The Cézanne conundrum

A new exhibition at the Tate Modern shows how a painter condemned in his own time as a barbarian became the presiding deity of modern art.

By Michael Prodger

In a letter to his son, written in 1906, Paul Cézanne confessed how difficult and unsatisfactory he found his life’s task: “The réalisation of my sensations is still very laboured. I can’t achieve the intensity that builds in my senses.” By sensations he meant not just feelings but the entirety of his perception, by réalisation he meant not just translating them coherently on to canvas but the sapping struggle it involved. For Cézanne, even just a month before his death, painting was hard.

For most of his contemporaries, so were the paintings themselves – too hard. As Cézanne’s biographer Alex Danchev put it: “The errors were easy to spot; the effects were difficult to fathom.” That is if they saw there was something to fathom in the first place. The writer Jules Renard expressed the general attitude pithily: “One would have to like a lot of rubbish to like this carpenter of colour.” Cézanne’s failures were striking: he never sold a single work outside his circle of friends until he was 35; his first one-man exhibition did not arrive until 1895 when he was 56; and only one of his paintings was ever exhibited at the Salon, the great annual showcase of French art, and that was slipped in by a painter supporter on the selection jury, Jean Baptiste-Antoine Guillemet, who claimed it was the work of one of his own pupils.

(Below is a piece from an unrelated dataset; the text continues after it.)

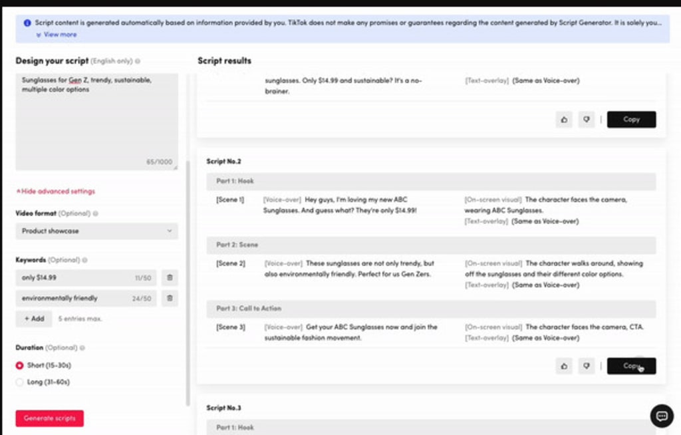Select the Short (15-30s) duration option
The height and width of the screenshot is (435, 681).
19,364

Nevertheless, Cézanne’s friends in the impressionist group – of which he was never a member – were in no doubt as to his merits. Pierre-Auguste Renoir thought that Cézanne couldn’t “put two stokes of colour on a canvas without it being already good”; while for Claude Monet he was “the greatest of us all”, and left him feeling “like a pygmy at the foot of a giant”. And they put their money where their admiration was: his great friend Camille Pissarro owned 21 of his paintings; Monet 14 – which his wife would tactfully cover up when his own painting wasn’t going well; while the younger Paul Gauguin had six and used to take one of them to a restaurant, where he would expound on it.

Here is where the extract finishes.